Given text:
● ● ●

Maglev Linear Motion Platform
An experimental magnetically levitated platform — analog control circuitry, Hall-effect feedback, and SOLIDWORKS-designed hardware, built under Prof. Kwee Yan Teh at SJTU.
1D vertical
STABILIZED AXES
Hall effect
FEEDBACK SENSOR
Analog + Arduino PWM
CONTROLLER
Overview
Magnetic levitation looks like magic, but it is really a control problem: an electromagnet pulling a permanent magnet upward is an inherently unstable system — too close and it snaps shut, too far and it falls. The only way to hold the gap is to measure position continuously and correct the coil current faster than the instability grows.
This Individual Project Pursuit (IPP) with Prof. Kwee Yan Teh at SJTU is my long-running attempt to build that loop from first principles — no maglev kit, no black-box controller.
What I built
- Analog stabilization circuitry for 1D control of the levitating platform: a Hall-effect sensor reads the field strength (a proxy for the air gap), and the conditioned signal drives PWM-controlled electromagnets for proportional servo control.
- Replicated the MIC502 PWM controller chip on an Arduino. The fixed-function analog IC worked, but tuning meant swapping passive components. Reimplementing its behaviour in firmware made the control loop parameters editable in code — a much faster iteration cycle.

● ● ●

Material provided:
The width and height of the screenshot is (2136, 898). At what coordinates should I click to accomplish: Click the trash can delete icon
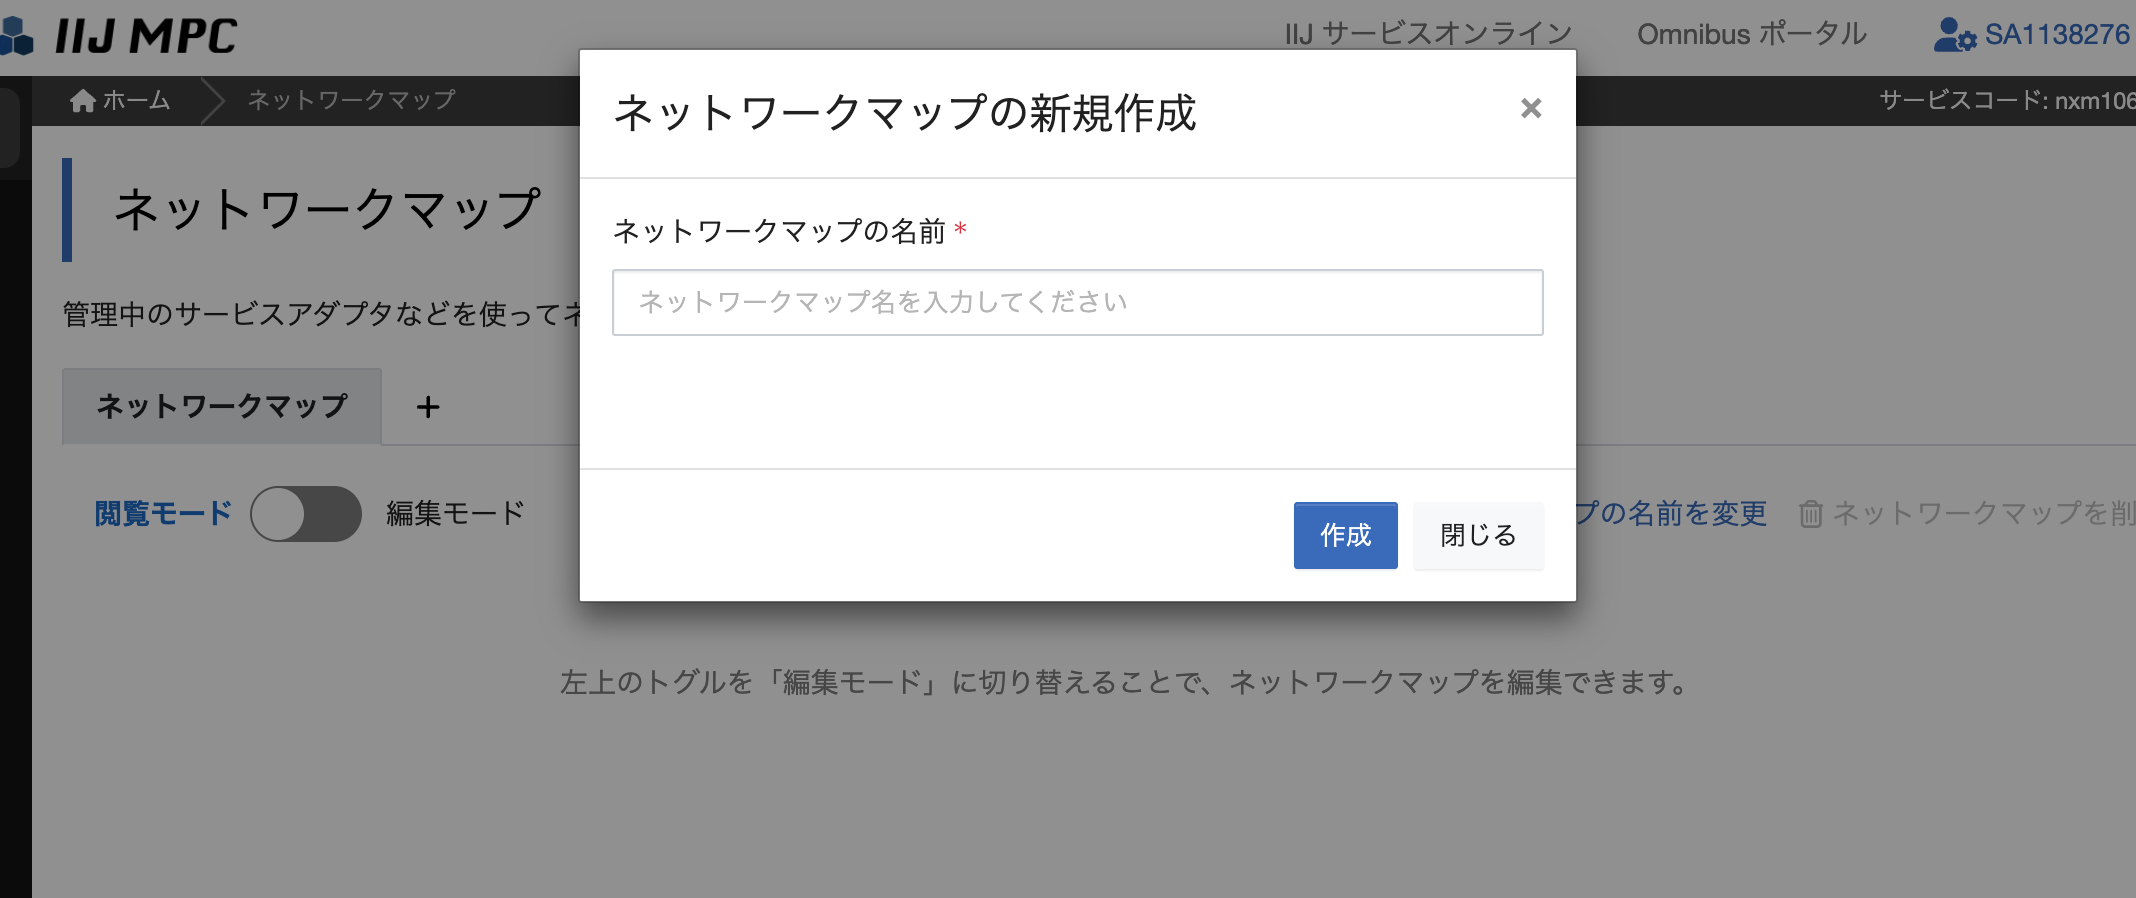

● ● ●

Tasks and exercises:
1 - Check each statement against the maglev platform text and answer yes or no, quoting the words that settle it.
(a) The Hall-effect sensor measures the air gap directly.
(b) The project was built from a maglev kit.
(c) The MIC502 PWM controller chip was replicated on an Arduino.
2 - According to the maglev platform text, who was the project built under?
3 - Pick up the maglev platform text after its final line and keep writing.
The listing has nothing to do with any of this.

Results for the exercise:
1 -
(a) No: "reads the field strength (a proxy for the air gap)"
(b) No: "no maglev kit, no black-box controller"
(c) Yes: "Replicated the MIC502 PWM controller chip on an Arduino."

2 - Prof. Kwee Yan Teh at SJTU.

3 -
- Mechanical design in SOLIDWORKS: multiple electromagnet mounting platforms and structural supports, iterated specifically to keep the solenoid axis vertically aligned — misalignment shows up immediately as lateral drift the 1D controller cannot reject.
Why it's interesting
This project sits exactly at the intersection I care about: electromagnetics, analog electronics, embedded firmware, and mechanical design all have to agree with each other or the platform falls. It is the most honest feedback loop I know — the hardware literally drops when you get the engineering wrong.
Current state
The platform achieves stable 1D levitation under the Arduino-based controller. Next steps are characterising the loop's disturbance rejection and extending the design toward controlled linear motion along a rail of coils.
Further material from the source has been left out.